Copy the material word for word, from its first line through the line containing "will (194, 60).", with both ends included.

GIVEN DATA
========

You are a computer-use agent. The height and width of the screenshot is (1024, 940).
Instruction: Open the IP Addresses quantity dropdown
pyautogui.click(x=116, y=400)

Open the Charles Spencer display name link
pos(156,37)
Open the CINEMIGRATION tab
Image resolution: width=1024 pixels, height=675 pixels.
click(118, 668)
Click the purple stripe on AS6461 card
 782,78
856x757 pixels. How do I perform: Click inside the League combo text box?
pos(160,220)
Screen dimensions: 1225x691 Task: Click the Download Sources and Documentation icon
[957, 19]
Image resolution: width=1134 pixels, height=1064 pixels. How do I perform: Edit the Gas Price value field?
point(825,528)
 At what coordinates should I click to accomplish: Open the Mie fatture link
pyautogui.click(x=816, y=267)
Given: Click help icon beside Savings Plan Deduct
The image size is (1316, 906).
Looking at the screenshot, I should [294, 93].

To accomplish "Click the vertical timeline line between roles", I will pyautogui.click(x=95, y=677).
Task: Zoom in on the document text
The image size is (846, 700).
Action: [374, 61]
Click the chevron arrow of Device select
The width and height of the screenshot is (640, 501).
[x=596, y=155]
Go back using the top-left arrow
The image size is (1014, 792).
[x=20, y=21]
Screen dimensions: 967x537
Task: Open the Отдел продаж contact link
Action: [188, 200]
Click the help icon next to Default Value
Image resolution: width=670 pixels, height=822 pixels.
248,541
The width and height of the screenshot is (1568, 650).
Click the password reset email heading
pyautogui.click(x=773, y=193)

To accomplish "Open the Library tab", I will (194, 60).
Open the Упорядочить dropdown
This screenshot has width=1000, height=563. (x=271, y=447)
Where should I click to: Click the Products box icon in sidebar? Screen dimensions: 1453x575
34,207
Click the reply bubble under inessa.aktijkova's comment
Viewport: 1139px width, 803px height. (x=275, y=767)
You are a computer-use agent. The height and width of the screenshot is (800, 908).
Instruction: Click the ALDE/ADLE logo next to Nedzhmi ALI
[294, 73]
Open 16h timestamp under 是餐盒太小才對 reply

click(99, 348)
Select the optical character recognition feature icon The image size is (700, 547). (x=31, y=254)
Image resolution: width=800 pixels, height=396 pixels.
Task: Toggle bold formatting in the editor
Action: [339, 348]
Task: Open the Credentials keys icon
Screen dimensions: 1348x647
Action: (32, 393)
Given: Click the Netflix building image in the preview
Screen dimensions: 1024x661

========

RESPONSE
You are a computer-use agent. The height and width of the screenshot is (1024, 940).
Instruction: Open the IP Addresses quantity dropdown
pyautogui.click(x=116, y=400)

Open the Charles Spencer display name link
pos(156,37)
Open the CINEMIGRATION tab
Image resolution: width=1024 pixels, height=675 pixels.
click(118, 668)
Click the purple stripe on AS6461 card
 782,78
856x757 pixels. How do I perform: Click inside the League combo text box?
pos(160,220)
Screen dimensions: 1225x691 Task: Click the Download Sources and Documentation icon
[957, 19]
Image resolution: width=1134 pixels, height=1064 pixels. How do I perform: Edit the Gas Price value field?
point(825,528)
 At what coordinates should I click to accomplish: Open the Mie fatture link
pyautogui.click(x=816, y=267)
Given: Click help icon beside Savings Plan Deduct
The image size is (1316, 906).
Looking at the screenshot, I should [294, 93].

To accomplish "Click the vertical timeline line between roles", I will pyautogui.click(x=95, y=677).
Task: Zoom in on the document text
The image size is (846, 700).
Action: [374, 61]
Click the chevron arrow of Device select
The width and height of the screenshot is (640, 501).
[x=596, y=155]
Go back using the top-left arrow
The image size is (1014, 792).
[x=20, y=21]
Screen dimensions: 967x537
Task: Open the Отдел продаж contact link
Action: [188, 200]
Click the help icon next to Default Value
Image resolution: width=670 pixels, height=822 pixels.
248,541
The width and height of the screenshot is (1568, 650).
Click the password reset email heading
pyautogui.click(x=773, y=193)

To accomplish "Open the Library tab", I will (194, 60).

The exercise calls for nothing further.